• **Фрагмент документа**
━━━━
Саша (это другой Саша, тоже из постоянных слушателей), понимаете, любой совет здесь будет глуп. Но, пожалуй, самую точную фразу услышал я от своего тогдашнего командира в части. У нас хорошие были отношения с этим командиром. И тогда старший лейтенант, впоследствии капитан, а сейчас известный довольно петербургский предприниматель, Валерий Александрович Бельский. Если вы меня сейчас, Валерий Александрович, слушаете — я знаю, что иногда слушаете — я ту вашу фразу тридцатилетней давности помню очень хорошо.
Я с этим командиром бывал довольно откровенен, в частности, когда мы вместе заступили в наряд, я ПДЧ, а он дежурным по части. И я как-то во время дежурства ему сказал, что я думаю, следует ли мне с моей девушкой тогдашней — она сбежала, потом вернулась — следует ли мне возобновлять эти отношения. Он сказал: «По-моему, никогда склеенная чашка не будет прежней, она всегда будет пропускать кипяток — ничего не выйдет».
Оно действительно ничего не вышло, но через семнадцать лет. Потому что эти отношения в той или иной форме, приступами, так, туда-сюда, они продолжались, возвращались. Я массу стихов написал этой девушке, думаю, что не очень плохих. А Бродский когда-то сказал, что удачными отношениями можно назвать те, с которых удалось стрясти хотя бы один стишок. Здесь мне фактически целую книгу удалось стрясти, и я об этом не жалею.
━━━━
• **Задание 1**
Сведите в нумерованный список строки записей: всё от строки, где есть «Expand recipient details», вниз до строки с «pos(107,303)», включая обе, без пустых строк. Изображения в ответ не вставляйте.
• **Задание 2**
Что могло бы идти дальше в рассказе о совете командира про склеенную чашку? Напишите продолжение после последней фразы.
Текст и записи между собой никак не связаны.

• **Строки данных**
━━━━
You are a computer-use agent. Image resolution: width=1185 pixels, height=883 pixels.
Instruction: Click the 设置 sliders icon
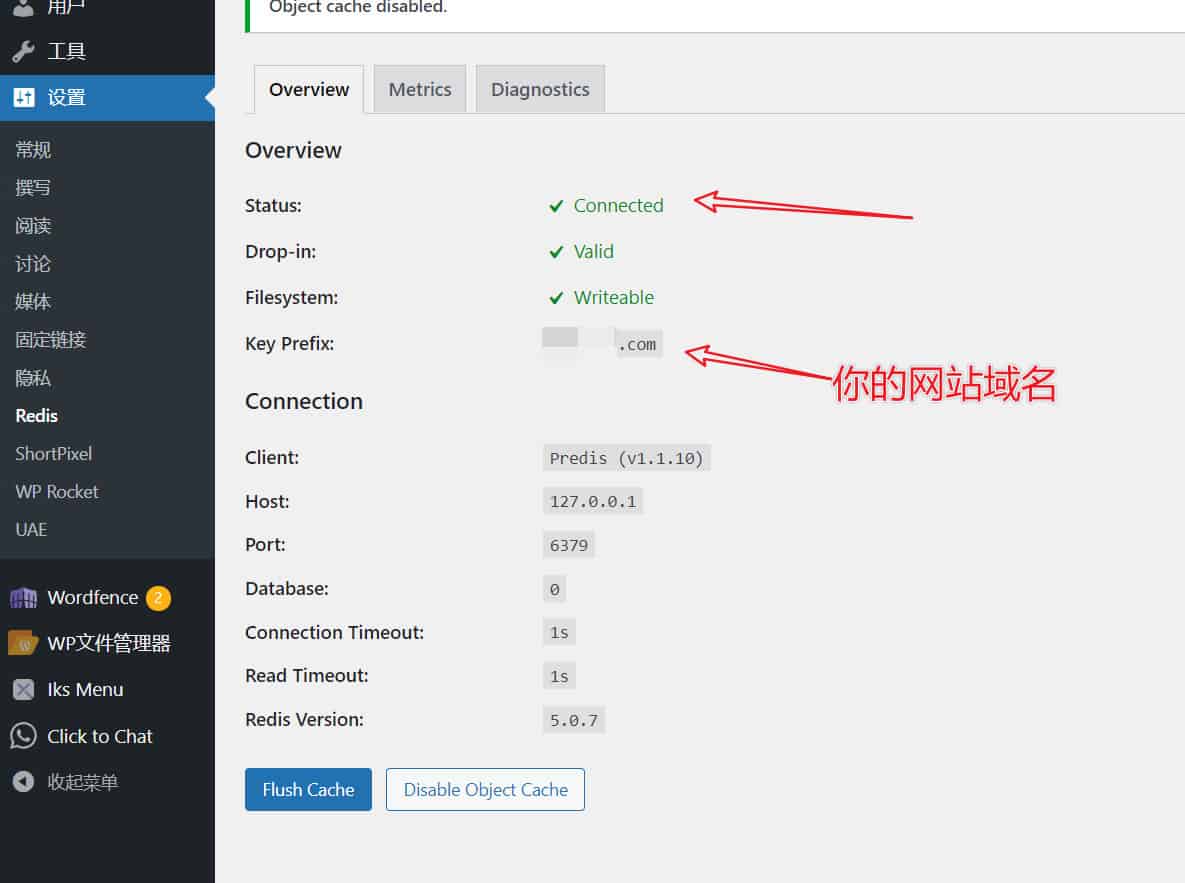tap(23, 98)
━━━━
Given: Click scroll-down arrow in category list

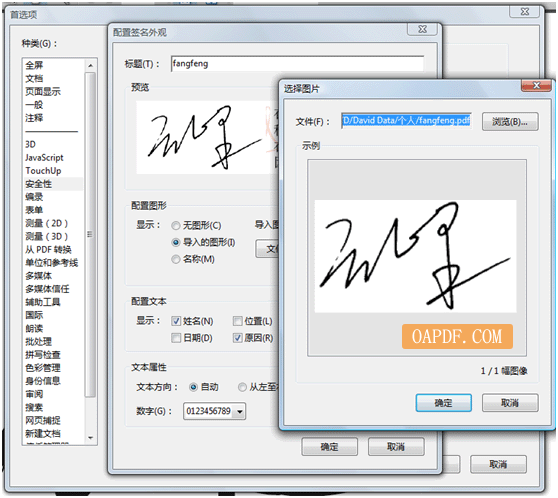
━━━━
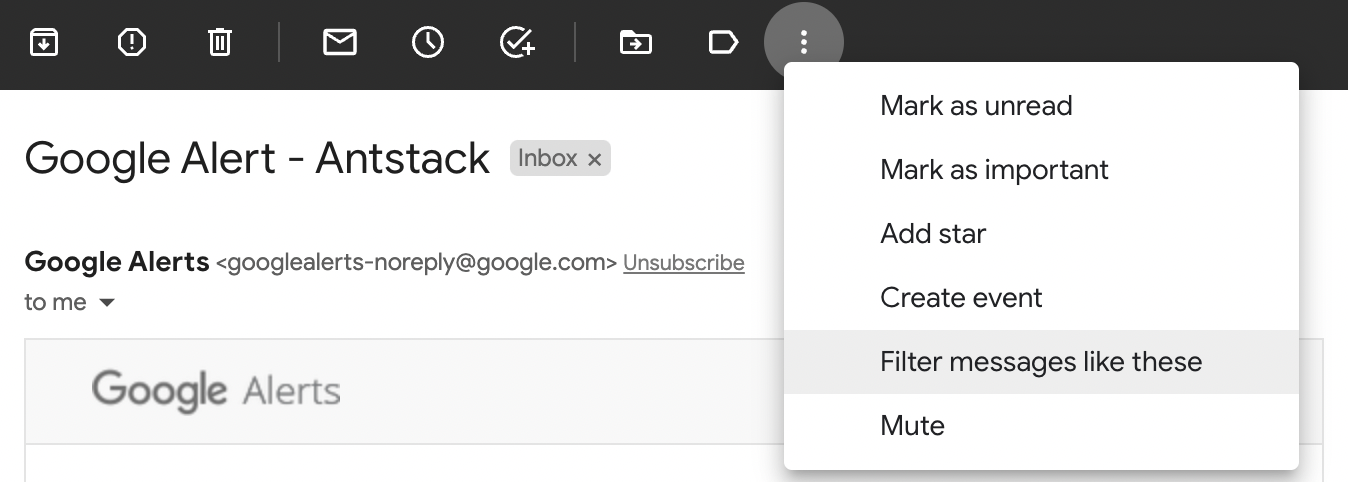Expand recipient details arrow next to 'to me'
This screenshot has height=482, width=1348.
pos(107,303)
━━━━
• **Ответ 1**
1. Expand recipient details arrow next to 'to me'
2. This screenshot has height=482, width=1348.
3. pos(107,303)

• **Ответ 2**
Конечно, я благодаря этой девушке пережил много очень неприятных минут, и в конце концов это все кончилось окончательным разрывом. И я думаю — господи, как я мог это тянуть и терпеть так долго? Потому что там уж… Правда, к ее оправданию можно сказать, что она, так сказать, искренне, по-человечески всегда увлекалась. Это не было сознательным желанием меня помучить, это было таким особым свойством темперамента. Но мне-то от этого было не легче, и я очень был счастлив, честно говоря, когда это все завершилось.
Но тут надо решать, если вам хочется очень сильно вернуть эти отношения, то возвращайте. Тут надо думать не о достоинстве, а о том, насколько вы с ней счастливы и без нее несчастны. Иногда можно поступиться достоинством ради любви, бывают такие ситуации. Вы, конечно, ничего не спасете, и отношения никогда не будут прежними, и ничего у вас хорошего не получится. Но несколько раз вы будете счастливы, и ладно.
Это же, понимаете, я все ссылаюсь на того же Гэддиса, который в последнем своем романе «Agapē Agape» приходит к выводу, там умирает от рака художник, и думает: «А вот сейчас критерии качества утрачены — утрачены и в музыке, утрачены и в отношениях». И, пожалуй, стоит признать существующим, и вообще стоит признать хорошим только те моменты, когда ты был счастлив. Это единственный критерий счастья — радость.
Если вас радует она, то ради бога. И зачем вы тут пишете, что у других все получается? А чего вам думать про других, собственно говоря? Другие умирать будут тоже в одиночестве, каждый умирает в одиночестве, и каждый будет спрашивать с себя, а не других. Поэтому поступайте так, как вам диктует душа — или не душа, а может быть, либидо, оно тоже иногда дает очень верные подсказки.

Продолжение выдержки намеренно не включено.